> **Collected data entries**
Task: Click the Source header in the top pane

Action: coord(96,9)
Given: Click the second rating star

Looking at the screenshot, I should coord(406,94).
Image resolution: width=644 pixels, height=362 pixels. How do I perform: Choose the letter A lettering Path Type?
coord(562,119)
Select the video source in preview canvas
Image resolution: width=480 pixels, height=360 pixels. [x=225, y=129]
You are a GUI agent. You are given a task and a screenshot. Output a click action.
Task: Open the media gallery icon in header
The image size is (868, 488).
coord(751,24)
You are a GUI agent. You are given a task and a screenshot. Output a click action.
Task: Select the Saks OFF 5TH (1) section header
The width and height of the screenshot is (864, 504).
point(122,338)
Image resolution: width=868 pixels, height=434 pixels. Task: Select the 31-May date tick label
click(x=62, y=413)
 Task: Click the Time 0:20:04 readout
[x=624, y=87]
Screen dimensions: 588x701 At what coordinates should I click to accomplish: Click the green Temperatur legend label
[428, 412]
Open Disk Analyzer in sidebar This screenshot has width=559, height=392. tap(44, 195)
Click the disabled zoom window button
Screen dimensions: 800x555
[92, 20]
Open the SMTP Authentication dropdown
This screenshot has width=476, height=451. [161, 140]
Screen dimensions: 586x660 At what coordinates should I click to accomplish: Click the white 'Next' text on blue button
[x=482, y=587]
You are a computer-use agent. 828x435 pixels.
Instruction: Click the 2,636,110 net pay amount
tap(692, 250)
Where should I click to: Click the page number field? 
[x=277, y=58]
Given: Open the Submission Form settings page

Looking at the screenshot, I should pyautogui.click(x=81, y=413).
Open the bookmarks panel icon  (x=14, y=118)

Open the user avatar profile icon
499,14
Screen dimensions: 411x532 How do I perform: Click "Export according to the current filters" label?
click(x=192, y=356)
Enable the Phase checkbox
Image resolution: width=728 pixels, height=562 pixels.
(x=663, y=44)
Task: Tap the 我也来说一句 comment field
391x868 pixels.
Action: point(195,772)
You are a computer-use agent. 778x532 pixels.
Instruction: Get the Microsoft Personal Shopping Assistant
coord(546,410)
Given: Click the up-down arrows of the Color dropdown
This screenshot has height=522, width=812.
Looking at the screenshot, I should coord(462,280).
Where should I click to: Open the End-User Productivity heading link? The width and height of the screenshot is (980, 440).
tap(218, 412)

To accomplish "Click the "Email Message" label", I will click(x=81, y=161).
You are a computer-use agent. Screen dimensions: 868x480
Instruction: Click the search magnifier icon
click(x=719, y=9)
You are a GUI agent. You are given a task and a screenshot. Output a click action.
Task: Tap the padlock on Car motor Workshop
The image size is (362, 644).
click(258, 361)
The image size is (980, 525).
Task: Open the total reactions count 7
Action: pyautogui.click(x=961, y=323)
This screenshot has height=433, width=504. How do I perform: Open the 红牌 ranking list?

> **The task**
Copy the lines above exactly. Start with the line containing "Select the video source in preview canvas", end with the line containing "Open the bookmarks", and include both.

> **Answer space**
Select the video source in preview canvas
Image resolution: width=480 pixels, height=360 pixels. [x=225, y=129]
You are a GUI agent. You are given a task and a screenshot. Output a click action.
Task: Open the media gallery icon in header
The image size is (868, 488).
coord(751,24)
You are a GUI agent. You are given a task and a screenshot. Output a click action.
Task: Select the Saks OFF 5TH (1) section header
The width and height of the screenshot is (864, 504).
point(122,338)
Image resolution: width=868 pixels, height=434 pixels. Task: Select the 31-May date tick label
click(x=62, y=413)
 Task: Click the Time 0:20:04 readout
[x=624, y=87]
Screen dimensions: 588x701 At what coordinates should I click to accomplish: Click the green Temperatur legend label
[428, 412]
Open Disk Analyzer in sidebar This screenshot has width=559, height=392. tap(44, 195)
Click the disabled zoom window button
Screen dimensions: 800x555
[92, 20]
Open the SMTP Authentication dropdown
This screenshot has width=476, height=451. [161, 140]
Screen dimensions: 586x660 At what coordinates should I click to accomplish: Click the white 'Next' text on blue button
[x=482, y=587]
You are a computer-use agent. 828x435 pixels.
Instruction: Click the 2,636,110 net pay amount
tap(692, 250)
Where should I click to: Click the page number field? 
[x=277, y=58]
Given: Open the Submission Form settings page

Looking at the screenshot, I should pyautogui.click(x=81, y=413).
Open the bookmarks panel icon  (x=14, y=118)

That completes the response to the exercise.